Thursday, February 26, 2009

Women are from Venus, and Men are... Oh forget it!

A friend of mine sent me a link to an article of a metaphorical checklist of why women are the way we are. Why we do what we do. Ironically, this article was written by a man. And while I do commend him on his research, drive, and willingness to dive into such a foreign, scary world, there are a few things that he didn't quite cover that I thought I'd clarify on.

To give you the basis for this entry, here is the link to the article I am mentioning above. Check it out if you feel so inclined. It's funny and insightful... for a guy...
http://loverslobby.com/Womens-Mysteries.html

Now that we're past that (and I'm sorry to give you extra reading on top of the reading you're already doing) let's go one by one and get the woman's perspective!

Guys, screw the red wine, you need some scotch this week!

Why Do we go to the Loo in Pairs?
Alright. There are a bunch of reasons.

The most likely of which is probably to talk about you. So the author got this one right. If we're out with you (and 'you' meaning 'men' or most likely 'our dates') we're going to check in with each other. First off, it's important to us what our friends think of our guy. Secondly, it's important to tell our friend what we think of their guy. Thirdly, we want to make sure we're both having a good time. Because it's hard for us an individuals to have a good time if we're worried about the other person.

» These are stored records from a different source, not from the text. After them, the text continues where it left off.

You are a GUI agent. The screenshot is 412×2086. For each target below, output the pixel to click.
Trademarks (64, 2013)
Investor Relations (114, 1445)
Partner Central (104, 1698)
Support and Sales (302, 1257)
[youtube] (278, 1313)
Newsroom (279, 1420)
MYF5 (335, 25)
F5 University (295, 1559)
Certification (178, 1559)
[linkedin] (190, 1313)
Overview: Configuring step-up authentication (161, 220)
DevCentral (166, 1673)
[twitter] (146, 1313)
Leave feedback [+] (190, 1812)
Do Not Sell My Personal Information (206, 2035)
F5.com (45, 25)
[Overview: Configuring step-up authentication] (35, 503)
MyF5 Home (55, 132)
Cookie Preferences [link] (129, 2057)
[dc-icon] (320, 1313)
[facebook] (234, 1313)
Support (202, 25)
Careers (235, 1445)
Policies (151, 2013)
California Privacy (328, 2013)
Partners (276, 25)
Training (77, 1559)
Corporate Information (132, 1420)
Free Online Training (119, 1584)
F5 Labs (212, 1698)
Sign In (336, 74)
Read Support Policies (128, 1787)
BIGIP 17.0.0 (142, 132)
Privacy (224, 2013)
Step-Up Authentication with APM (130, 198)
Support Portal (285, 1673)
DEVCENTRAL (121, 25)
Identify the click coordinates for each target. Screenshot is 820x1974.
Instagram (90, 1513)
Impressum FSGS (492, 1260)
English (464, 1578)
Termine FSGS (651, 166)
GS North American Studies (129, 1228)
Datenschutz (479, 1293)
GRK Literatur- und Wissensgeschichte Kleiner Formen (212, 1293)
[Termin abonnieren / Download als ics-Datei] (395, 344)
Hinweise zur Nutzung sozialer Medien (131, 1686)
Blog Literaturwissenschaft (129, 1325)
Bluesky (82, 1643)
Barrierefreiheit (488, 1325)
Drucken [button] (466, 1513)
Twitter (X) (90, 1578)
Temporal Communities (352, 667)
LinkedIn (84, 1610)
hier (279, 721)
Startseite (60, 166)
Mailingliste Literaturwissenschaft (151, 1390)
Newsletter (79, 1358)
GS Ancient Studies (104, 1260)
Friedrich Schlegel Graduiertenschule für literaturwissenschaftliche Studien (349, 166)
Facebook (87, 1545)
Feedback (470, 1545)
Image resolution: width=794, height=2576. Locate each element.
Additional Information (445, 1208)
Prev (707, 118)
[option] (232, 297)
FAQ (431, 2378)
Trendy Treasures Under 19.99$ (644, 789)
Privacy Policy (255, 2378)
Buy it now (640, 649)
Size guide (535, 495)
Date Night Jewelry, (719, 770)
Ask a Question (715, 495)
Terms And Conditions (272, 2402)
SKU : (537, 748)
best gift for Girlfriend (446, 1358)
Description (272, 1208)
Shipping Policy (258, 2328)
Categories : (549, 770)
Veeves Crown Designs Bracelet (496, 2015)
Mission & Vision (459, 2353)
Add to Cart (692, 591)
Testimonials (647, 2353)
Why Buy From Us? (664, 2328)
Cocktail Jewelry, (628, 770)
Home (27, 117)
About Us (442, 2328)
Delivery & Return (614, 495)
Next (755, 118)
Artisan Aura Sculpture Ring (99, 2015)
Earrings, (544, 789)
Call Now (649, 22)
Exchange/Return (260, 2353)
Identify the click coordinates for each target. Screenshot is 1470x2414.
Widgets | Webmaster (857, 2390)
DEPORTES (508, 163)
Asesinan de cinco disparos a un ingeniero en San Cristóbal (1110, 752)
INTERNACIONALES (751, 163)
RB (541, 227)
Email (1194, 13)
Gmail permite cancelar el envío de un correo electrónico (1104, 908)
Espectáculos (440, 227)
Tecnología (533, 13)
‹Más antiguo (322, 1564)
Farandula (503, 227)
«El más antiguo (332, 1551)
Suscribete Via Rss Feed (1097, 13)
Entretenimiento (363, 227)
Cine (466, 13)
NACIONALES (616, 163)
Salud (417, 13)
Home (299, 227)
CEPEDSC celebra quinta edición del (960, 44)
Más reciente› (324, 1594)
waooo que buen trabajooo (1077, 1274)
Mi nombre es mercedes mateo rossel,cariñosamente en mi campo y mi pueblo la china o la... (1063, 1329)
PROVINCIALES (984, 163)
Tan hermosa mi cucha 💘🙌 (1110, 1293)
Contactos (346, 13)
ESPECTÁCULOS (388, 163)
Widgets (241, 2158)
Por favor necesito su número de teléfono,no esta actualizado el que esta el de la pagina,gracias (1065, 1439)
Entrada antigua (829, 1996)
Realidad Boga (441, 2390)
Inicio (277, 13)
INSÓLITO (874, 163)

Then maybe just maybe do we do a little giggly jig in the bathroom just to get the jitters out before we re-appear completely freshened, composed, and having that little mischievious twinkle in our eyes that you so adore.

The second option is not fear as the author so clearly stated in his piece. I don't know any grown woman who's afraid of going to the 'loo' by herself because she's going to be battered, abducted, arrested, assaulted, or otherwise come back in an unusual form. Realistically, if we're out and having a good time (or out and having a bad time for that matter) we legitimately forget that we have to go until we're about two seconds from busting out the potty dance. So when one of our friends looks at us and says, "Hey! I'm going to go to the bathroom." That's a reminder for us to check the gas gage and see how we're doing. If it happens to work out that we go together, great, maybe we'll throw in a giggly jig just for the heck of it.

And the final options is simply for company; to hand toilet paper under the stall, to borrow a lip gloss, powder our noses, and generally make sure we still look okay amongst all the drinking, sweating, bumping up against people trying to walk through a bar, or maybe double checking that those two tears that happened to leak out of our eyes at Twilight didn't mess up the big picture. (And really, it was totally allergies.)

Why do we like Cuddling with Other Girls?
So this isn't really my thing since I'm not the touch-y feel-y kind of gal unless I'm with my guy.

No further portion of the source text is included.